Werte Anwesende! Merken Sie sich diese goldenen Worte aus berufenem Munde eines offiziellen Vertreters des heutigen Staates, denn jedes dieser staatsanwaltlichen Worte wirkt mehr zur Aufklärung der Massen über die Natur der bestehenden Gesellschaftsordnung als zehn sozialdemokratische Flugblätter. Überlegen Sie sich den tiefen Sinn dieses Ausspruches: „Der Lebensnerv des Staates, das ist der Militarismus.“ Heutzutage, wo wir in Deutschland in einer Zeit der furchtbarsten Arbeitslosigkeit leben, wo Zehntausende und aber Zehntausende fleißiger, ehrlicher Proletarierfamilien nicht wissen, womit sie morgen ihre hungrigen Kinder speisen werden, in einer solchen Zeit erklärt ein offizieller Vertreter des Staates: Nicht die Unterstützung, nicht die Speisung dieser Hungrigen ist der Lebensnerv des Staates, sondern die Kaserne, die Bajonette, die Pickelhauben, das ist der Lebensnerv. (Stürmischer Beifall und große Heiterkeit.)

Werte Anwesende!

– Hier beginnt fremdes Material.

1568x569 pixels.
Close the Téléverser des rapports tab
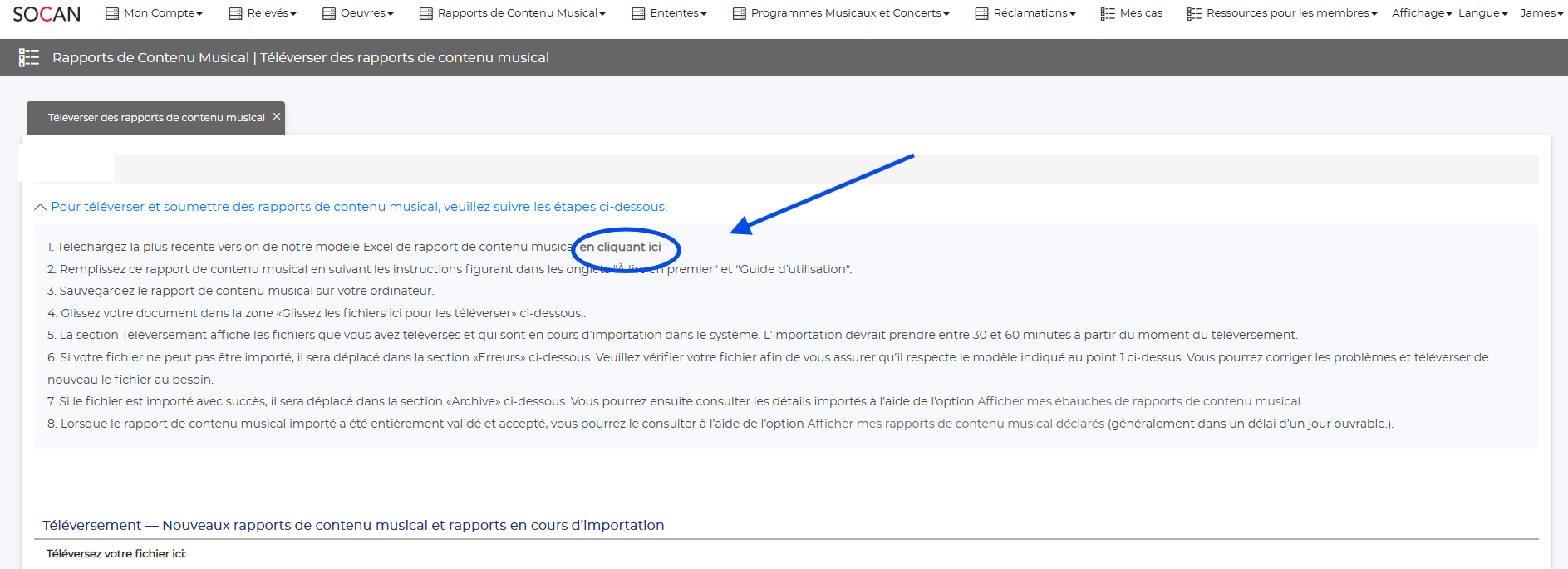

Heute, wie schon seit langer Zeit, lechzt der deutsche Arbeiter, lechzen durch uns erweckte Arbeiterfrauen nach Kultur, nach Bildung, nach Wissen. Die Parias des heutigen Staates erhalten in der „herrlichen“ Volksschule des Deutschen Reiches statt Bildung, statt Wissen elende Bettlerbrocken einer „Aufklärung“. Und da erklärt ihnen ein öffentlicher Vertreter des Staates, der Lebensnerv des Staates, das ist nicht die Hebung der Volksbildung, das ist nicht Wissen, das ist nicht geistige Kultur, das ist der Kadavergehorsam des Soldaten. („Sehr richtig!“)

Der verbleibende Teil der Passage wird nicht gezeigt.